Quando si parla di grandi imprenditori italiani da affiancare alla figura di Brovedani, non si può non citare la famiglia Benetton.

Ci sono diversi intrecci tra la nostra storia e la loro, a partire dall’anno di fondazione della Benetton, 1965, che per la Fissan è l’anno del trasferimento dal piccolo laboratorio sotto casa al grande stabilimento a Bagnoli della Rosandra.

Uno dei tratti caratteristici è il fatto che entrambe le ditte riuscirono a produrre grande indotto sul territorio anche grazie all’utilizzo iniziale della manodopera casalinga.

I grandi macchinari erano indispensabili, ma certi lavori potevano essere fatti solo mano. Alla Fissan, negli anni ’30, le macchine impastavano e c’era anche l’apparecchio per riempire i tubetti con la pasta, ma poi a confezionare erano le impiegate: chi voleva la sera si portava a casa tutto il materiale per il confezionamento. Si trattava di piegare in tre il bugiardino, avvolgere con esso il tubetto e infilare il tutto nella scatola dopo averla costruita, poi si legavano le confezioni con due strisce di carta in blocchi da 50. Il guadagno era di una lira a confezione, quindi 50 lire in circa un’ora e mezza di lavoro. A questo lavoro prendervano parte anche altre famiglie del quartiere di san Vito e san Giacomo.

Invece, in quel di Treviso,alle dipendenti venivano affidati alcuni lavori di rifinitura, svolti a domicilio dopo l’orario di lavoro, coinvolgendo anche i familiari.

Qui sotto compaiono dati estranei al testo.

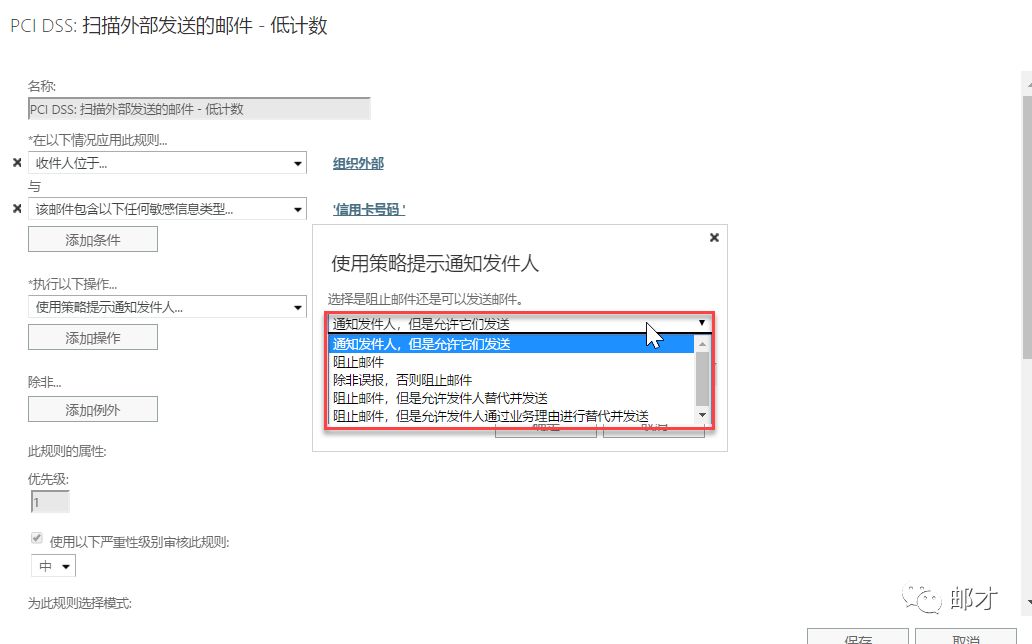Close the policy tip notification dialog
Image resolution: width=1032 pixels, height=644 pixels.
[x=714, y=238]
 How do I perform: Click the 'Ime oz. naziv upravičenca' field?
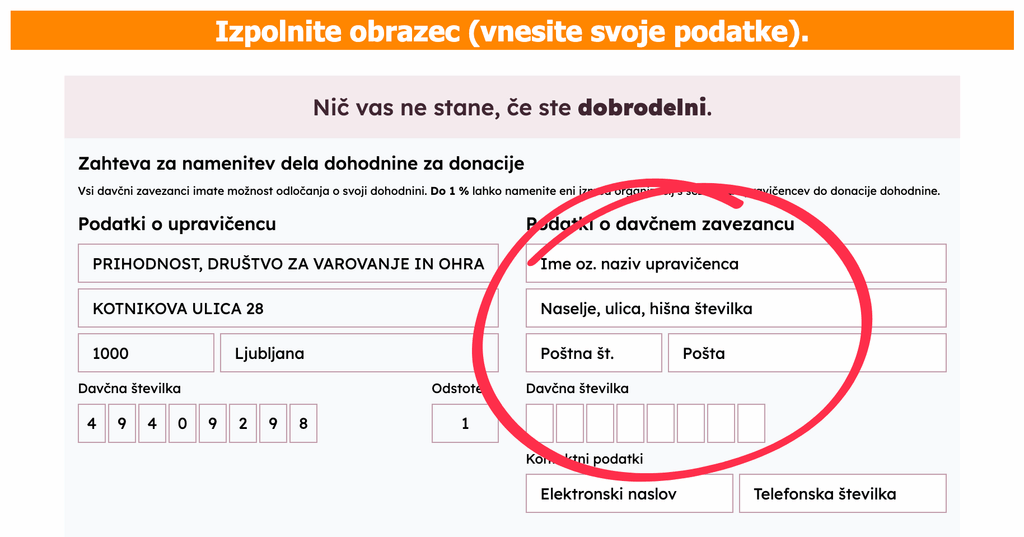tap(735, 264)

Poi, la legge 877/73 introdusse per la prima volta le norme per regolamentare il lavoro a domicilio, imponendo l’iscrizione dei lavoratori in appositi albi e standard più severi di sicurezza. Per i singoli lavoranti, lo sforzo di mettersi a norma era per lo più insostenibile, sicché l’esito del provvedimento fu quello di produrre un rapido ridimensionamento del fenomeno.